Wieder schrie ein Käuzchen und Denise sah sich lächelnd um.

     
    »Wo bleibt denn Caro?« Die junge, schlanke Frau,
die bei Helenas und Berenikes Kommen so nervös hin und her getigert war, bückte
sich nach ihren Sachen und warf sich mit einer einzigen schnellen Bewegung ein
Leopardenfell über. Ob echt oder nicht, konnte man im Dunkel kaum erkennen.
»Ich will endlich tanzen.« Rastlos machte sie ein paar Schritte.
    »Na, Rita, schon eine heiße Show in Aussicht?«
    »Leider nicht. Dabei nerven mich die bei Koromar furchtbar.«
Sie sah Berenike leidend an. »Kennst du wahrscheinlich nicht, das
Leiterplattenwerk. Ich muss dort als Sekretärin dahinvegetieren, bis man mich
entdeckt.«
    Die Kellnerin Valerie unterdrückte ein Grinsen, das man
wahlweise als nett oder ironisch auffassen mochte, und zupfte eine Zigarette
aus ihrer Packung.
    »Nicht hier, Valerie, bitte!« Gerhild sah sie tadelnd an.
    Valerie blickte kurz auf. »Na gut.« Sie steckte den
Glimmstängel zurück in die Schachtel. Eine Weile sagte keine was. Valerie und Denise
fingen zu tuscheln an. Sie brachen ab, als sie Berenikes Blick bemerkten.
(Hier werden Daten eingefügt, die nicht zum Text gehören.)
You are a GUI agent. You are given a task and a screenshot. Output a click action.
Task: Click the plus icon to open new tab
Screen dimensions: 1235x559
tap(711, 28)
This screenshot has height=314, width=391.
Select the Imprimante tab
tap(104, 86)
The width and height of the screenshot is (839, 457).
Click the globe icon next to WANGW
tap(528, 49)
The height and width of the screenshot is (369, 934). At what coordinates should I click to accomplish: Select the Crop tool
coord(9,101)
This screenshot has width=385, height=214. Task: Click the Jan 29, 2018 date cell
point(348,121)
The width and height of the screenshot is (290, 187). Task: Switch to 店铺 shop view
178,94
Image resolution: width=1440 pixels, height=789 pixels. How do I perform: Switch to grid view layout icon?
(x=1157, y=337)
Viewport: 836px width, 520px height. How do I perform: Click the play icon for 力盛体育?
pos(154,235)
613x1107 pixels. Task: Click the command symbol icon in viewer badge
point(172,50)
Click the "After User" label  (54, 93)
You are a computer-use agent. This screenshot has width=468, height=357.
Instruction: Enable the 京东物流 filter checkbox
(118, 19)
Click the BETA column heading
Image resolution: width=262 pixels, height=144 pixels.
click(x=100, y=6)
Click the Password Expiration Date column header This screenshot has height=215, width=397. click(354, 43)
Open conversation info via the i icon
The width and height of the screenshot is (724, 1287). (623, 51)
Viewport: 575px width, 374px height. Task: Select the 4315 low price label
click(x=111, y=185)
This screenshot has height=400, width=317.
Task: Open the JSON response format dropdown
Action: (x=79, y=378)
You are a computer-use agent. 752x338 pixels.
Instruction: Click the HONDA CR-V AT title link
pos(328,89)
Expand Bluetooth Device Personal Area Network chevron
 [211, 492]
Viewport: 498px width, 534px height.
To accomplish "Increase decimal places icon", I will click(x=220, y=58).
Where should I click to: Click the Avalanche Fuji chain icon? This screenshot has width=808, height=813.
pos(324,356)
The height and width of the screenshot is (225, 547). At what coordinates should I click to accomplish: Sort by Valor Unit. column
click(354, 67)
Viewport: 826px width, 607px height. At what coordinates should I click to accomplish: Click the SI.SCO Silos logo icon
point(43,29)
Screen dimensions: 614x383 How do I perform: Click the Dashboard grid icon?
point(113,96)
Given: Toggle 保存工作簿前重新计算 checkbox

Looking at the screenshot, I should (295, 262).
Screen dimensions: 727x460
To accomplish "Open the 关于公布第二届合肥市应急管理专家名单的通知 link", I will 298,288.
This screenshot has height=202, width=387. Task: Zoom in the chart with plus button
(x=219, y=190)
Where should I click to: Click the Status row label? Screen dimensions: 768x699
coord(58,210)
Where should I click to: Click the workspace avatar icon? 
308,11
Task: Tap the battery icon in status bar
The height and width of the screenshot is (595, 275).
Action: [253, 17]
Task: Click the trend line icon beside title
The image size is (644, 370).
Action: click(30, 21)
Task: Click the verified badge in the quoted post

    »Was verschlägt eine Schweizerin hierher?«, fragte Berenike
Valerie. »Ich dachte, die Löhne seien bei euch höher?«
    »Ja, das stimmt. Aber wie es der Zufall so will«, sie warf einen
Seitenblick auf Denise. »Oder Gott Amor … ich hatte private Gründe, eine
Lovestory.«
    »Ach so.«
    Immer noch keine Spur von Caro. Rita sah auf die Uhr,
trippelte weiter hin und her. »Vielleicht hat unsere beste Tanzkoryphäe einen
neuen Lover.« Rita konsultierte neuerlich ihre Uhr. Wieder Schritte. Zwei vor,
innehalten, zwei Schritte zurück. Gewicht verlagern.